Liberty pointed to the admission from the Crown Prosecution Service that dozens of people had been wrongly charged by police under the act, with all 44 detentions of "suspected infectious persons” between March and May found to be incorrect.

And the civil liberties campaign said that its own research found that people from black, Asian and minority ethnic (Bame) backgrounds were 54 per cent more likely to be given fixed penalty notice fines than white people – with one police force issuing almost seven times as many fines to Bame people given their proportion of the local population.

The 329 pages of legislation created substantial powers to detain any person who might be infectious, to close borders and postpone elections, and to suspend human rights safeguards in a range of settings, from the surveillance regime to care homes, said Liberty, which has been campaigning for the act’s repeal since its introduction.

The act “not only created an unprecedented reimagining of state powers, it has also watered down laws that protect our human rights”, they said.

Some 76 per cent of people in a recent poll agreed that human rights should be protected during a national crisis.

As MPs prepare to vote on Wednesday, the joint statement signed by 22 organisations, urged them to “scrap the act and … instead focus on a response to the pandemic which protects everyone’s human rights and keeps civil liberties intact”.

The statement said: “In times of crisis, governments can either tap into public spirit and connect communities or increase state powers and use coercive methods that foster ill-will and blame.

“Faced with this choice, the government opted for a criminal justice response to a public health crisis, prioritising immigration control over saving lives, and rushing through an act of parliament that strips away our rights.”

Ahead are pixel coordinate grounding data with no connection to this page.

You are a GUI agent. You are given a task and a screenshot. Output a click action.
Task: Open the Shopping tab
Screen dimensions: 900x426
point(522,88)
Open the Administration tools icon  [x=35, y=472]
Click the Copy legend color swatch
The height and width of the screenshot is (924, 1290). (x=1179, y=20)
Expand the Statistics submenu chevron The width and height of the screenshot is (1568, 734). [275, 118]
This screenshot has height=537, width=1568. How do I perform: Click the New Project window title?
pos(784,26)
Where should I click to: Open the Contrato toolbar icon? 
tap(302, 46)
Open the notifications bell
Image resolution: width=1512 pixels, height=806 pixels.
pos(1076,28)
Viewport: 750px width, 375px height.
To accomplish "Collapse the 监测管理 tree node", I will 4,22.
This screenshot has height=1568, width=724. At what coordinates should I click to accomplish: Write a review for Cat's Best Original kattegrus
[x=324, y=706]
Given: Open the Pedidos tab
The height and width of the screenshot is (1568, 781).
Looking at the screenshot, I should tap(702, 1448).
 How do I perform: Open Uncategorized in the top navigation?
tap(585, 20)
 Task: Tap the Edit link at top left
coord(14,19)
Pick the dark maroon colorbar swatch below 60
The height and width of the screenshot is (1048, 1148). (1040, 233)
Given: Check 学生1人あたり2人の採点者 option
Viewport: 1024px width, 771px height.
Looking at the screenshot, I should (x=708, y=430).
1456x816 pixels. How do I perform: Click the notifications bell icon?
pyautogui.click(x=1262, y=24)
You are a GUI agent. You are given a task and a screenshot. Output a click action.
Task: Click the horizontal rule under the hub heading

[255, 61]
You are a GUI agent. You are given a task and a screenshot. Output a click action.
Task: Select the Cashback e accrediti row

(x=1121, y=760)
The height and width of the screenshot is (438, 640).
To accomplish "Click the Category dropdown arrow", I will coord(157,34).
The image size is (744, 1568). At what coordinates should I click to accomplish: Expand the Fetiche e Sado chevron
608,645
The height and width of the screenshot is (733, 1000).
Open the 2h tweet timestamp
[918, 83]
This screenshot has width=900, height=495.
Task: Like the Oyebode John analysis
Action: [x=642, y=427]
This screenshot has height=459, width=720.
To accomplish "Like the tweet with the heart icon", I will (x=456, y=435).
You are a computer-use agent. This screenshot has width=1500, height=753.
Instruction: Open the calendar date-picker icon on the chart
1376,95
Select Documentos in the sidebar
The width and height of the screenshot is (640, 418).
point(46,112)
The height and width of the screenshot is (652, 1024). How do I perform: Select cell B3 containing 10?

Signatories include: Liberty; Another Night of Sisterhood; Big Brother Watch; Black Lives Matter UK; Black Protest Legal Support UK; British Institute of Human Rights; Centre for Mental Health; Inquest; Joint Council for the Welfare of Immigrants; Justice; London Campaign Against Police and State Violence; Maslaha; Museum of Homelessness; National Survivor User Network; Netpol; Northern Police Monitoring Project; Release; Rights and Security International; Runnymede Trust; Streets Kitchen; StopWatch; The Traveller Movement.